Les Conseils de Développement peuvent être des instances utiles.

Les Conseils de développement sont des instances de démocratie participative mises en place dans les établissements publics de coopération intercommunale à fiscalité propre (EPCI) de plus de 20 000 habitants (métropoles, communautés urbaines, communautés d’agglomérations, communauté de communes) ainsi que dans les pays et pôles d’équilibre territoriaux et ruraux (PETR). Constitués de citoyens bénévoles, de représentants des milieux économiques, sociaux, culturels, éducatifs, scientifiques, environnementaux et associatifs, ils permettent de faire émerger une parole collective, sur des questions d’intérêt commun et ainsi contribuer à enrichir la décision politique.

Le projet de ferme-usine de Coussay-les-Bois

Le choix du thème de cette réunion a été suscité par le projet de construction d’une ferme-usine comportant l’engraissement de 1 500 taurillons par an, des panneaux photovoltaïques, de la méthanisation et du compostage.

Malgré l’opposition des élus et d’habitants du territoire au motif principal du risque de pollution de la nappe alimentant le captage d’eau potable, des permis de construire ont été délivrés. Un recours a été introduit devant le Tribunal administratif.

Le projet séduit ses partisans et les services de l’Etat pour des raisons tenant à la fois au développement économique et à la production d’électricité.

Les opposants observent que les travaux n’ont pas commencé. Ils prévoient, lors de leur démarrage éventuel, un recours en référé et un blocage physique.

Une précédente mobilisation avait permis de s’opposer à l’implantation d’une carrière d’extraction de sable. L’approvisionnement du territoire en sable demeure aisé du fait de la présence de carrières à proximité.

Pour en savoir plus : www.collectifcoussay.fr

Le goût d’être citoyen

Comment (re)donner le goût d’être citoyen, de s’intéresser aux décisions qui sont prises ? Les mobilisations sur le territoire montrent que cela existe. Elles montrent également qu’il faut une organisation pour mobiliser les énergies.

Il faut tout d’abord dire que chacun est libre de s’impliquer ou non.

La mobilisation est plus aisée lorsque les problématiques abordées sont concrètes, pas trop généralistes, à durée déterminée. Elle est favorisée par le succès mais on voit que des personnes demeurent engagées même si les actions qu’elles mènent ne sont pas pleinement couronnées de succès. Le plaisir de contribuer et de faire ensemble sont plus répandus qu’on le croit souvent. On est citoyen par l’association.

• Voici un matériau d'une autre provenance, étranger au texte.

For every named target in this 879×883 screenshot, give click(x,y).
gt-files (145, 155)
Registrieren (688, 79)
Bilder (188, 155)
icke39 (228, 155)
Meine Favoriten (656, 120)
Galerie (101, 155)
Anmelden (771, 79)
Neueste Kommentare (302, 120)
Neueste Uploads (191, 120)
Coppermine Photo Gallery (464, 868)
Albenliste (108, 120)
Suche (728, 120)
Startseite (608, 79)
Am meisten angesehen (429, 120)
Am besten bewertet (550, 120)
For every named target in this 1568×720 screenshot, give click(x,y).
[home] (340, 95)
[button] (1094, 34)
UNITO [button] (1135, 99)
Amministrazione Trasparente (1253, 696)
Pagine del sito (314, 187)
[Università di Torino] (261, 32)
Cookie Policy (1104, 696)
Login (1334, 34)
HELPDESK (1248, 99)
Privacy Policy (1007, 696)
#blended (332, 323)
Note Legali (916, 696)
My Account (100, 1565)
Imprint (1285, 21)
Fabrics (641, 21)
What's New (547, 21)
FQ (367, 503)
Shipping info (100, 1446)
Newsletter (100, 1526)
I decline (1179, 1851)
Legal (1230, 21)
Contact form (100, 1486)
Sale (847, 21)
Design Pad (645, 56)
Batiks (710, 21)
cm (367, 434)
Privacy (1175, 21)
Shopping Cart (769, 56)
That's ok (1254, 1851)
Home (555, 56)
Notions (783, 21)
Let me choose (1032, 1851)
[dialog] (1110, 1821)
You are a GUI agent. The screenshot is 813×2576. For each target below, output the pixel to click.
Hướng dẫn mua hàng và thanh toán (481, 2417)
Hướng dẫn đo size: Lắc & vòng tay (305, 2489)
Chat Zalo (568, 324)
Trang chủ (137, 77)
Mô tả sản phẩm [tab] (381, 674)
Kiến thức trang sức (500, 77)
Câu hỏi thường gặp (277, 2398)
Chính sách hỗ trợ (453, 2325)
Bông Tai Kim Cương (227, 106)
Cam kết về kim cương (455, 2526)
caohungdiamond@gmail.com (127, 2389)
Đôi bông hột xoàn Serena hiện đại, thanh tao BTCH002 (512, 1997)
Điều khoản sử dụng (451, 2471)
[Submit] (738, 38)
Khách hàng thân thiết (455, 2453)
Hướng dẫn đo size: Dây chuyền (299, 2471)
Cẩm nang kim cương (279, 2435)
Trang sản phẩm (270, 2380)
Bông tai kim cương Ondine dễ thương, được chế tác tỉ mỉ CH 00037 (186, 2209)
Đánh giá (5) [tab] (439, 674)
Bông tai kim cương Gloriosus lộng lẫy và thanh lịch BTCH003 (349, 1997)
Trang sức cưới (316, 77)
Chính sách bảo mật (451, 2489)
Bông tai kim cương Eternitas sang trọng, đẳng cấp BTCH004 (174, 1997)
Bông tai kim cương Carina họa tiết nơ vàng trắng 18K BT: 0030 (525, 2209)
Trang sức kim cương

Il est plus aisé de nous représenter que notre point de vue peut être entendu au niveau local qu’au niveau national.

La vie associative est en expansion mais ce sont les engagements ponctuels qui se développent alors que nombre d’associations ont du mal à trouver leurs responsables.

Même si elle n’est pas suffisante pour susciter l’engagement, la compréhension des problématiques est nécessaire. La proposition de connaissances validées sur les questions qui concernent les citoyens est utile. C’est le rôle de l’éducation populaire. On peut avoir le sentiment d’avoir pris du retard. L’exemple de la laïcité montre qu’à trop considérer des avancées sociétales comme acquises, on ne voit pas qu’elles peuvent être menacées et on en perd jusqu’à la véritable connaissance.

Les décideurs ont une responsabilité importante par l’espace qu’ils donnent à  l’engagement citoyen, la confiance qu’ils font aux jeunes, la place qu’ils leurs donnent pour participer à la vie de la collectivité.

Le regroupement de 80 000 habitants de 48 communes pose un nouveau défi, transposer à une échelle plus grande, et donc avec des méthodes nécessairement différentes, le succès de Conseil de Développement qui a été enregistré localement.